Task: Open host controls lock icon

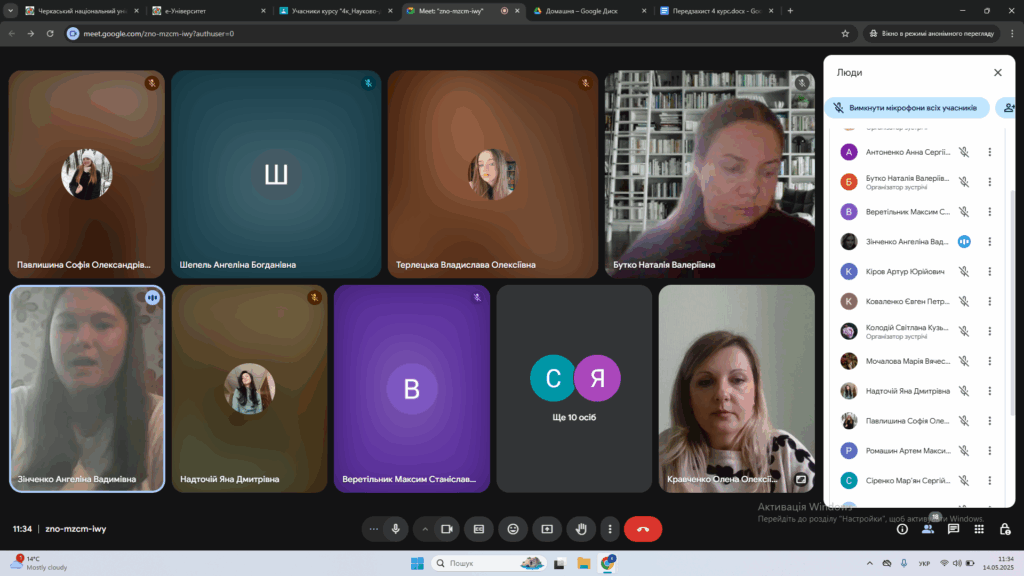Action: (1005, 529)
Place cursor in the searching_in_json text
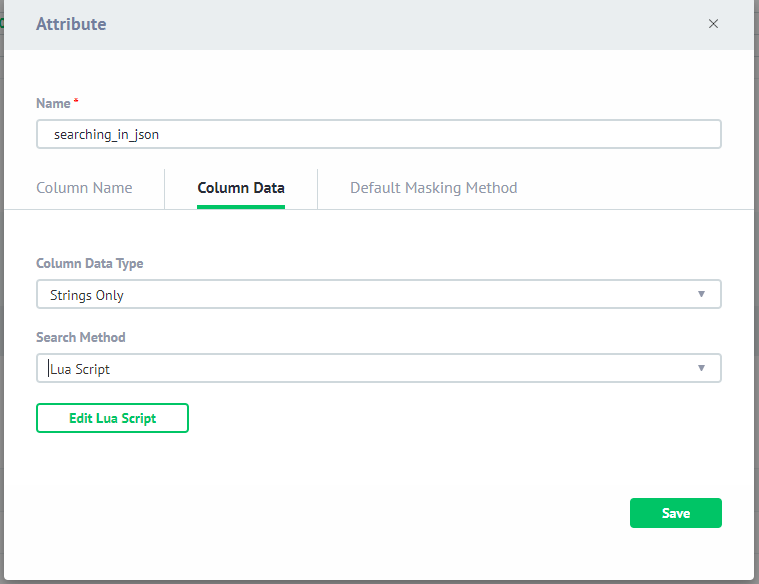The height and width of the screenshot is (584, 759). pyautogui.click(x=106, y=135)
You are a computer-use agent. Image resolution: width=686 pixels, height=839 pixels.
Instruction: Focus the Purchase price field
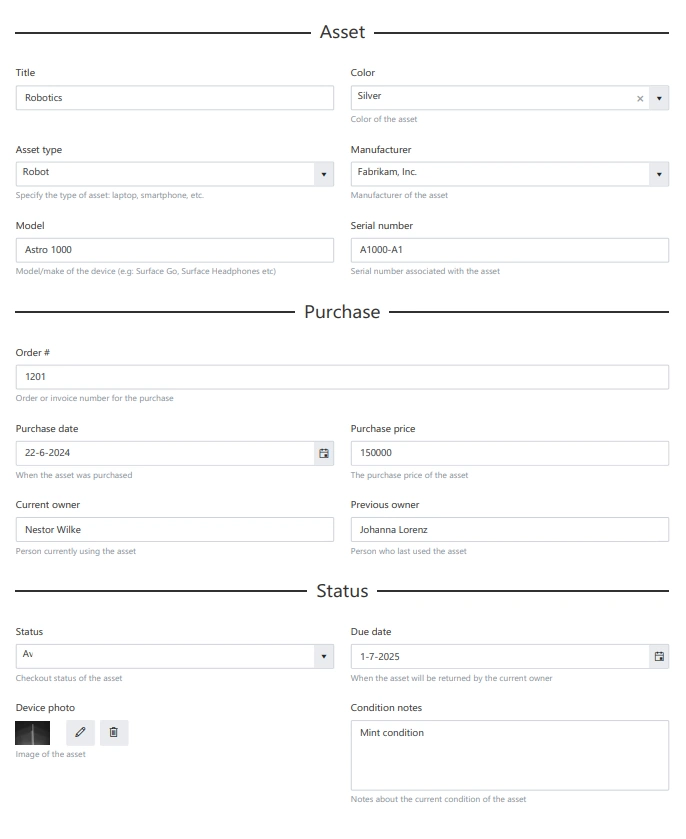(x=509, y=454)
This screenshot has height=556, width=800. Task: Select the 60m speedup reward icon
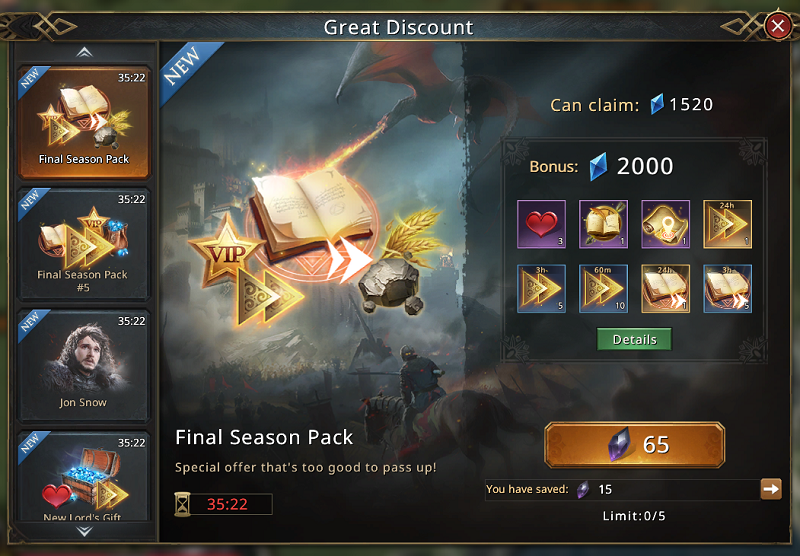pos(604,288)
◆ ◆ ◆
Task directions — Copy out the records exactly; the pictures stay behind.

Solution to the exercise —
Task: Open host controls lock icon

Action: (1005, 529)
Place cursor in the searching_in_json text
The height and width of the screenshot is (584, 759). pyautogui.click(x=106, y=135)
You are a computer-use agent. Image resolution: width=686 pixels, height=839 pixels.
Instruction: Focus the Purchase price field
(x=509, y=454)
This screenshot has height=556, width=800. Task: Select the 60m speedup reward icon
pos(604,288)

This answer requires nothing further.